The Molecular Microbial Pathogenesis Group (MMPG) is led by Professor Flavia Huygens. The group is focused on four key research areas:
- Develop rapid diagnostic tools for early diagnosis of infections
- Understand how microbes cause infection
- Predict when microbes will cause infection and be resistant to antibiotics
- Determine how the microbiome impacts wounds, vision infections, neurological conditions and reproductive health
Underpinning this research is the group’s expertise in genomics, proteomics and bioinformatics.

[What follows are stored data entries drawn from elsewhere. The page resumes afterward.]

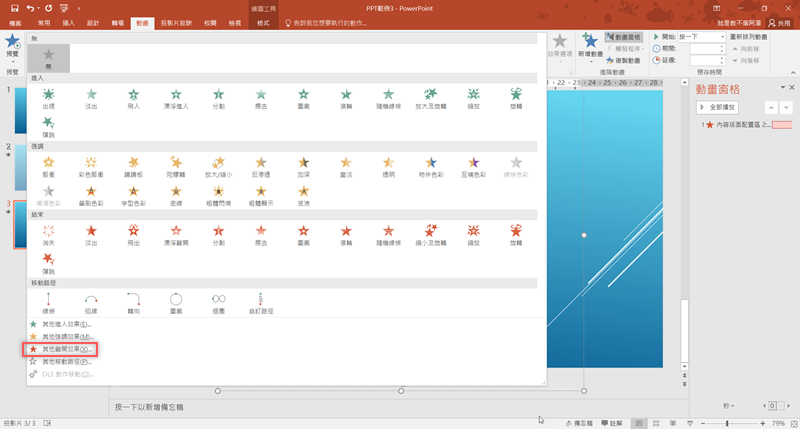Open the 開始 timing dropdown
The image size is (800, 429).
(x=722, y=37)
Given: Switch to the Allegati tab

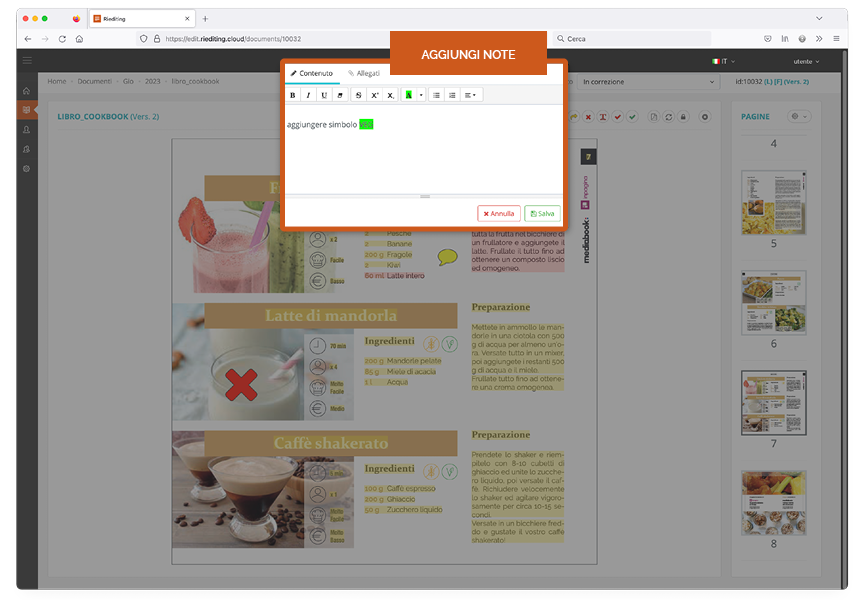Looking at the screenshot, I should (x=364, y=73).
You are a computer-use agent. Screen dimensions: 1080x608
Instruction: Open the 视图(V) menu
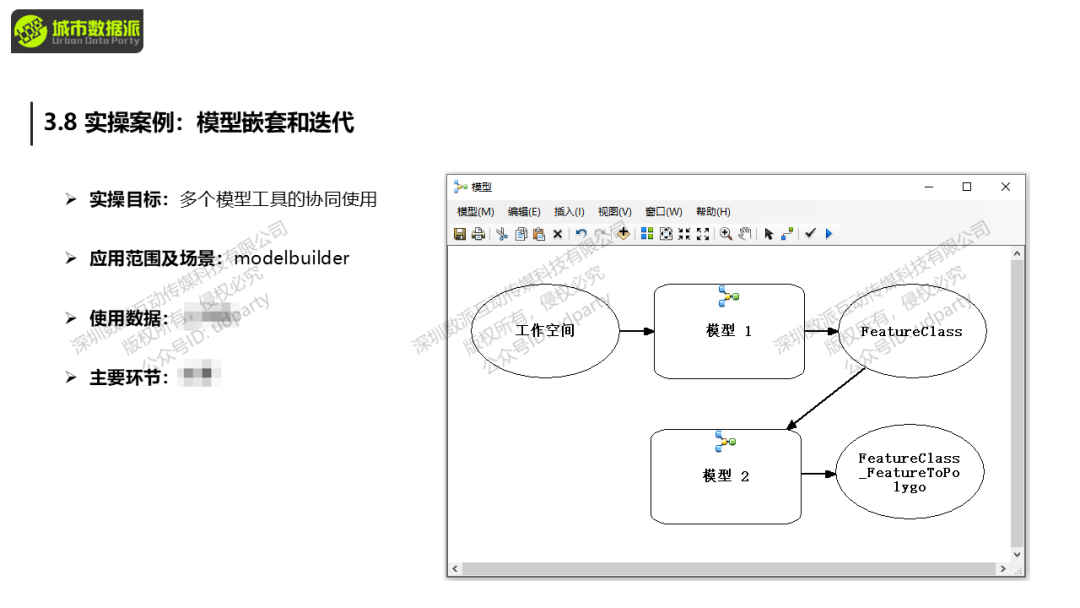614,212
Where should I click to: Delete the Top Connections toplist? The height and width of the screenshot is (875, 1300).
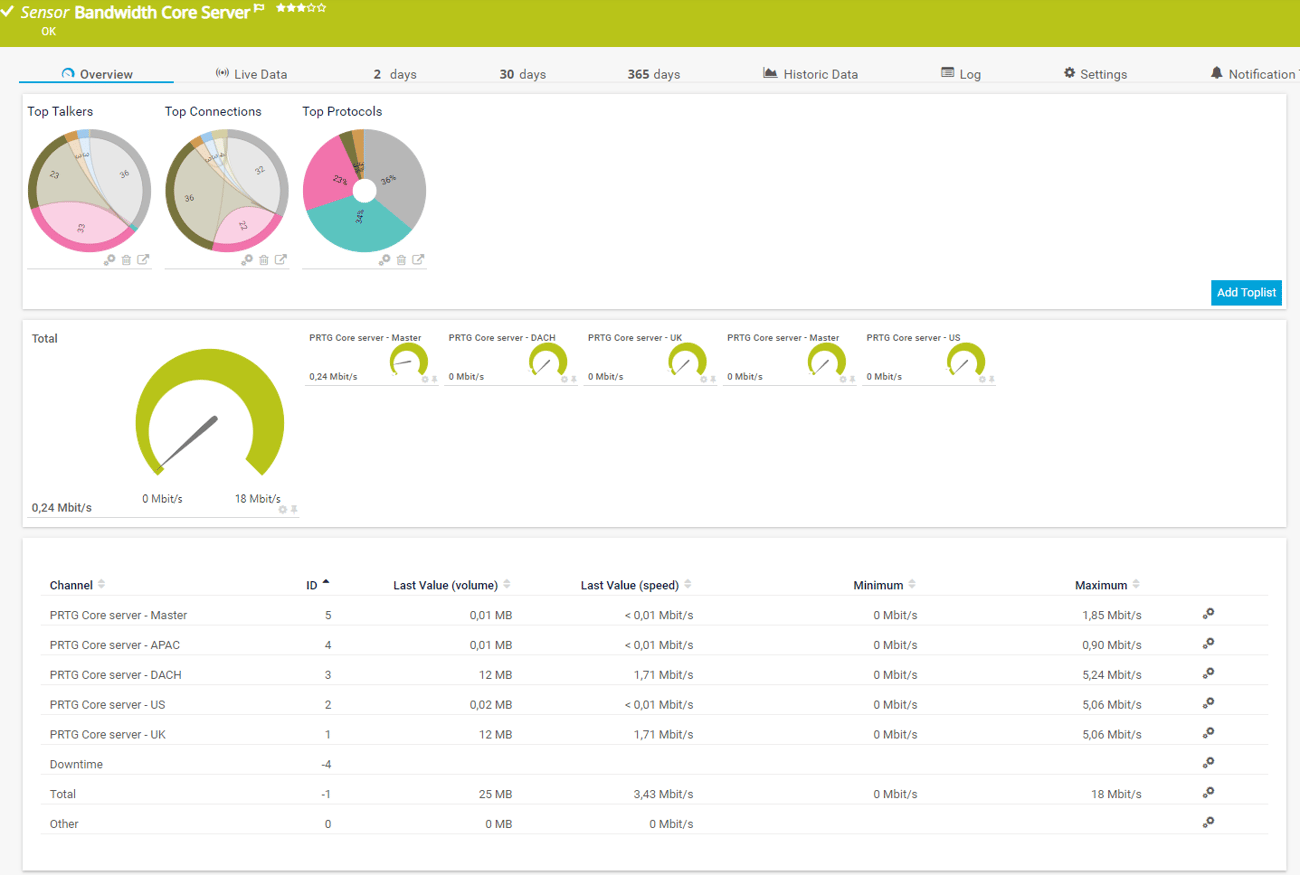pyautogui.click(x=264, y=259)
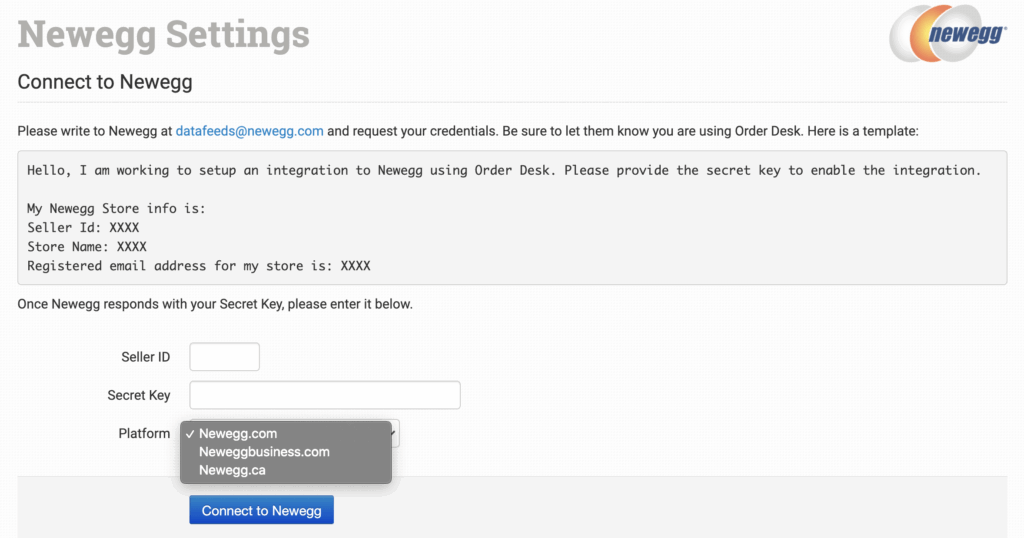
Task: Click the Newegg Settings page title
Action: pyautogui.click(x=164, y=34)

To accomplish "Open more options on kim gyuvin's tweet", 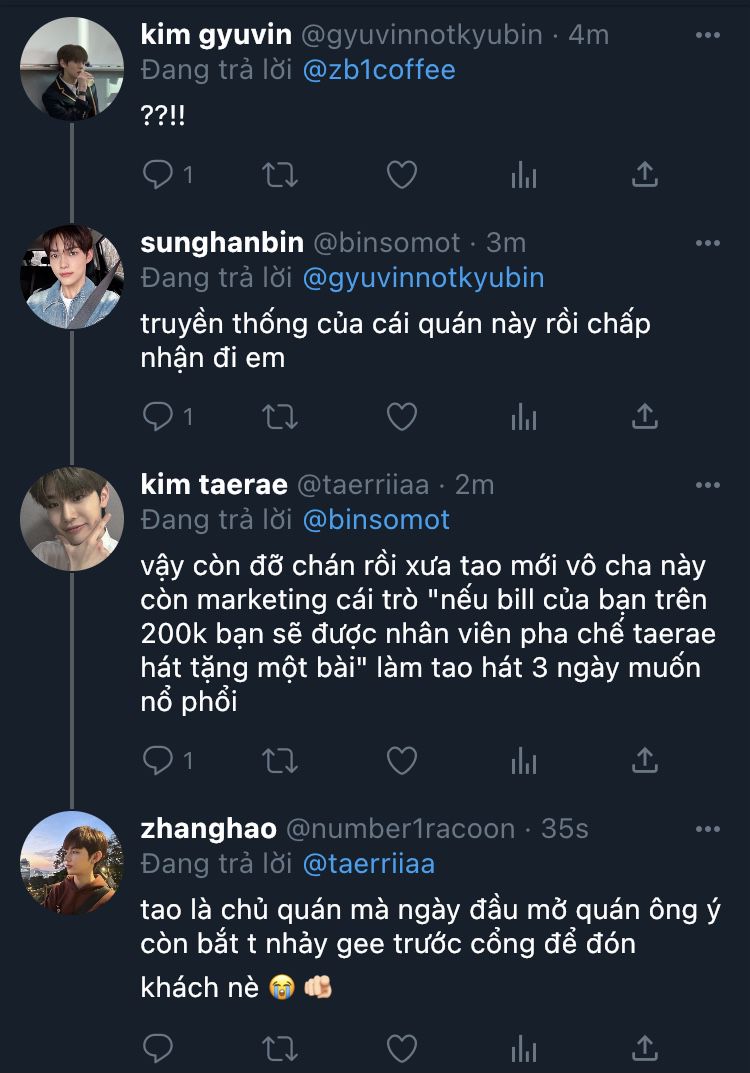I will point(707,35).
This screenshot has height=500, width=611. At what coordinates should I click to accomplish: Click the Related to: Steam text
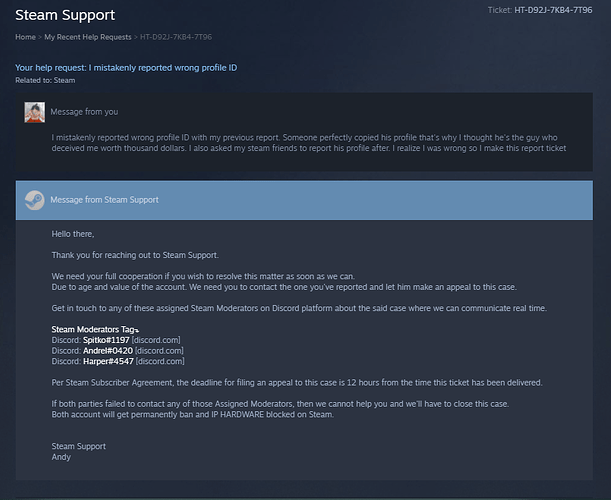point(45,80)
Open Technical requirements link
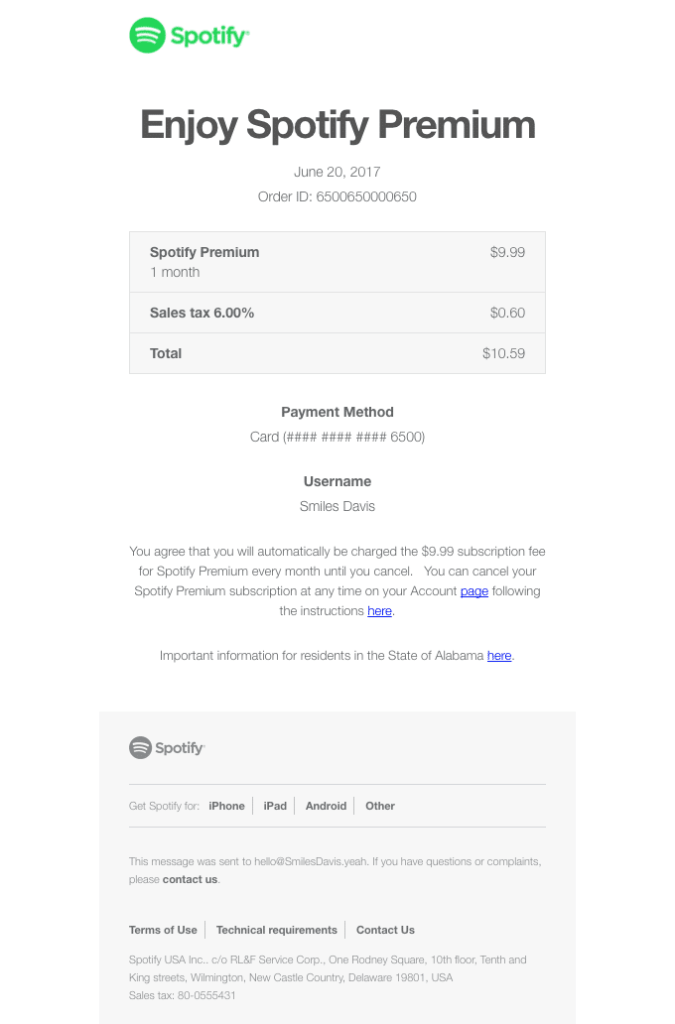The image size is (675, 1024). click(277, 930)
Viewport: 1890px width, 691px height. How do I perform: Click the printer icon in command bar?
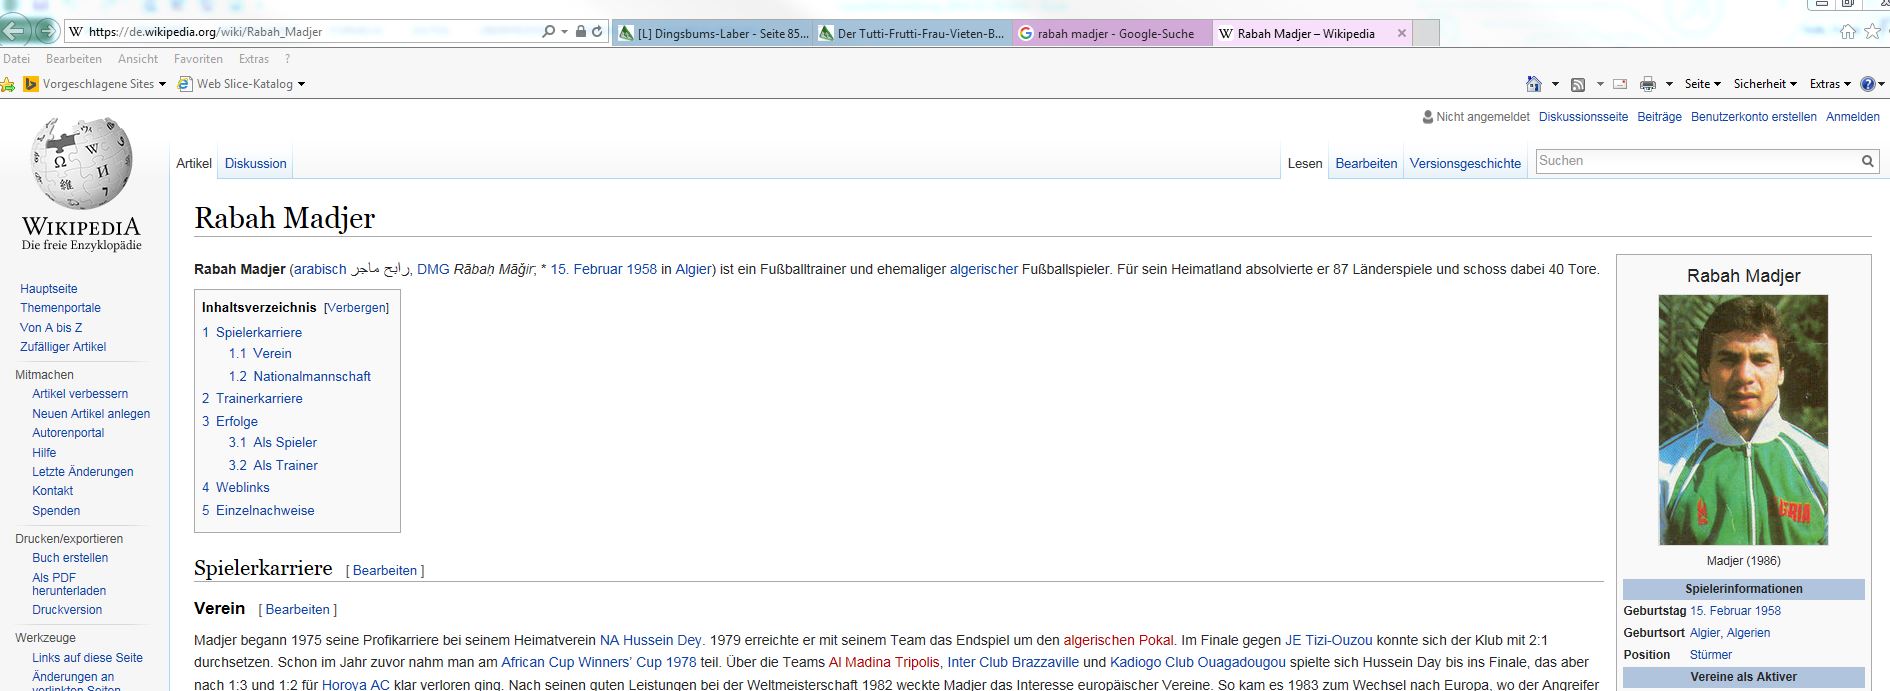pos(1647,84)
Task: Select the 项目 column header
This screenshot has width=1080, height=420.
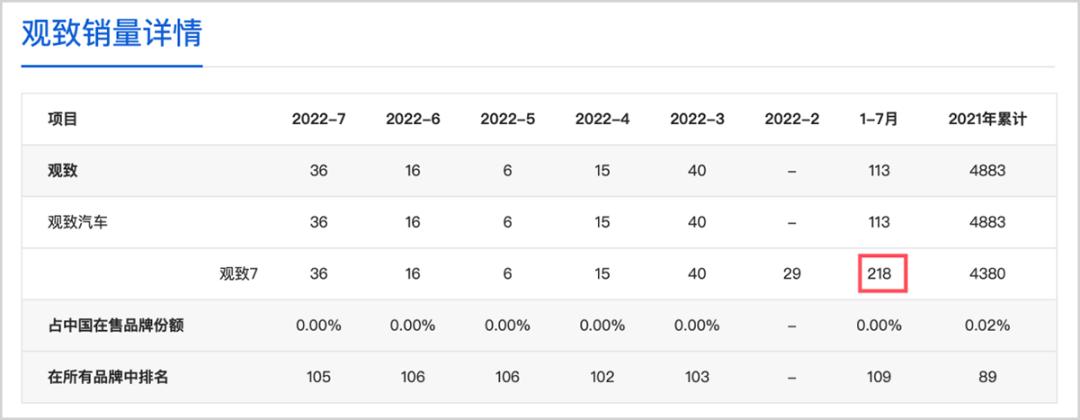Action: [62, 119]
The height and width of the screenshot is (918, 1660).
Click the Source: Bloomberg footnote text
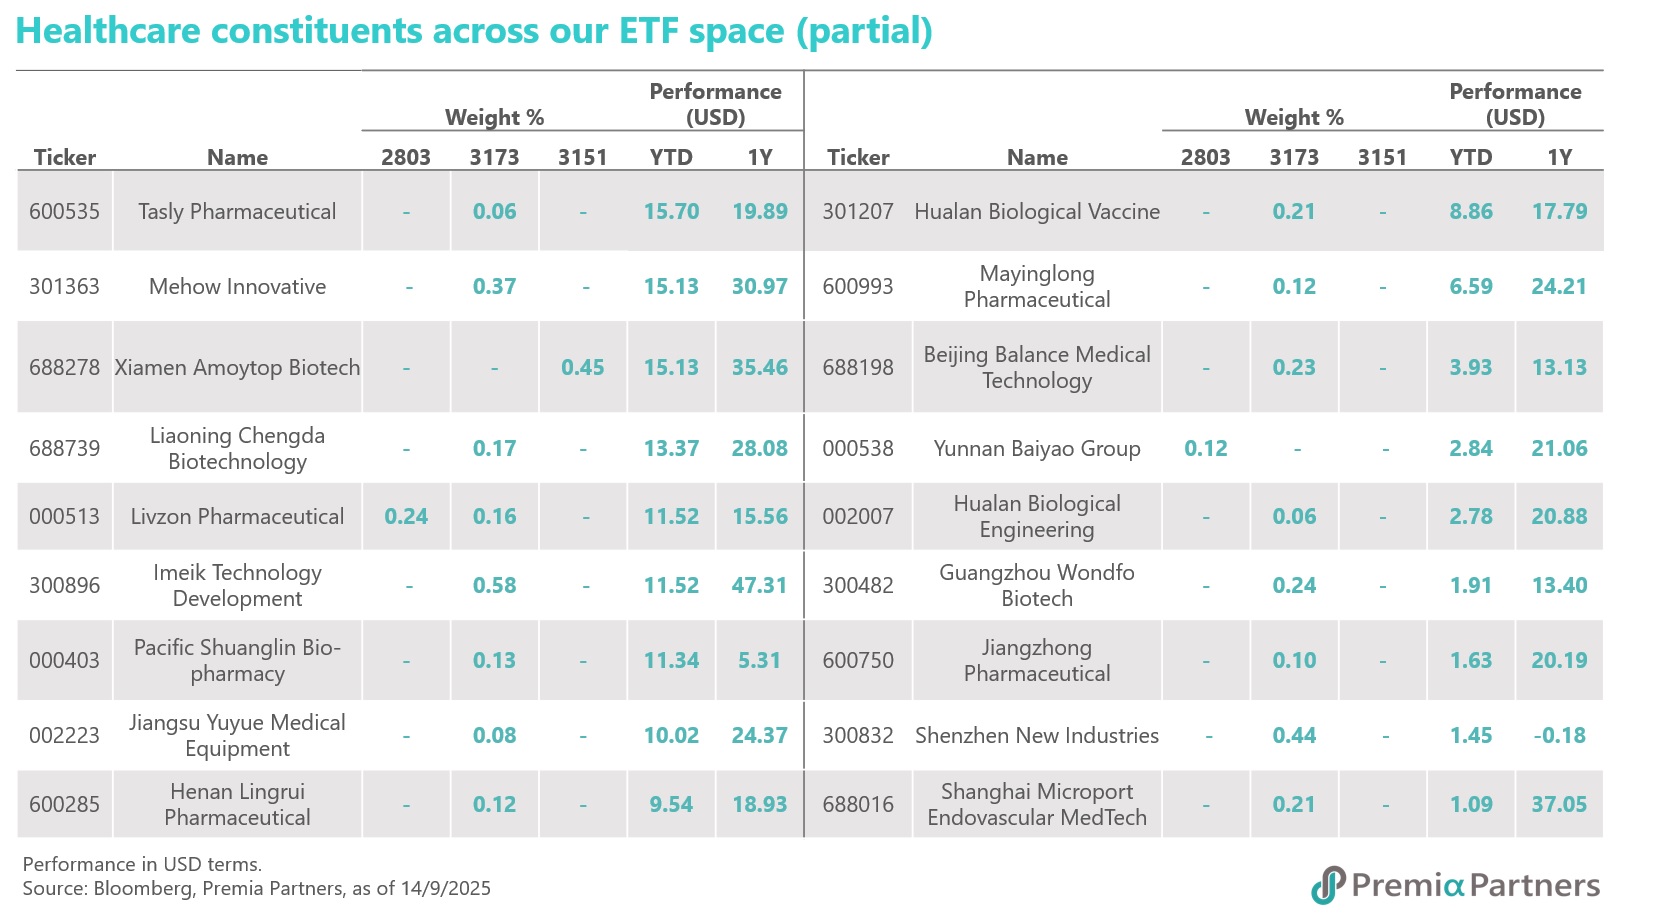click(256, 889)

Develop molecular tools to track and understand how bacteria cause disease
The group is developing rapid and robust molecular tools to track and ‘fingerprint’ bacteria that cause diseases such as pneumonia, sepsis, skin and soft tissue infections, gastro-intestinal infections. These tools will also identify bacteria associated with otitis media (middle ear infections), cystic fibrosis and other respiratory diseases such as non-tuberculous mycobateria.
These tools will detect and characterise bacteria quickly, before clinical signs of infection appear. Detecting and characterising microbes early means appropriate antibiotics can be administered, reducing the severity of infections.
Contribute to research and pharmaceutical development with advanced microbial analysis
The team is able to determine a robust picture of how and when microbes cause infection by employing advanced analysis techniques:
- Cellular infection models
- Real time PCR
- Mass spectrometry
- Next generation sequencing
The Molecular Microbial Pathogenesis Group uses these techniques in collaboration with Pathology Queensland, Queensland Health Forensic and Scientific Services, UQCCR and Menzies Health Institute Qld.
The group also contributes to other QUT research on microbes associated with wounds, infertility, ocular disease, neurological disorders and chronic otitis media.
Improve diabetic foot ulcer healing
The Molecular Microbial Diagnostics group has demonstrated that altering the microbiome in a diabetic foot wound directly affects the wound healing. The group is currently working to define the optimal wound microbiome for healing.
It is also contributing to the early diagnosis of infections in wounds, which will lead to less amputations and improved outcomes for diabetes patients.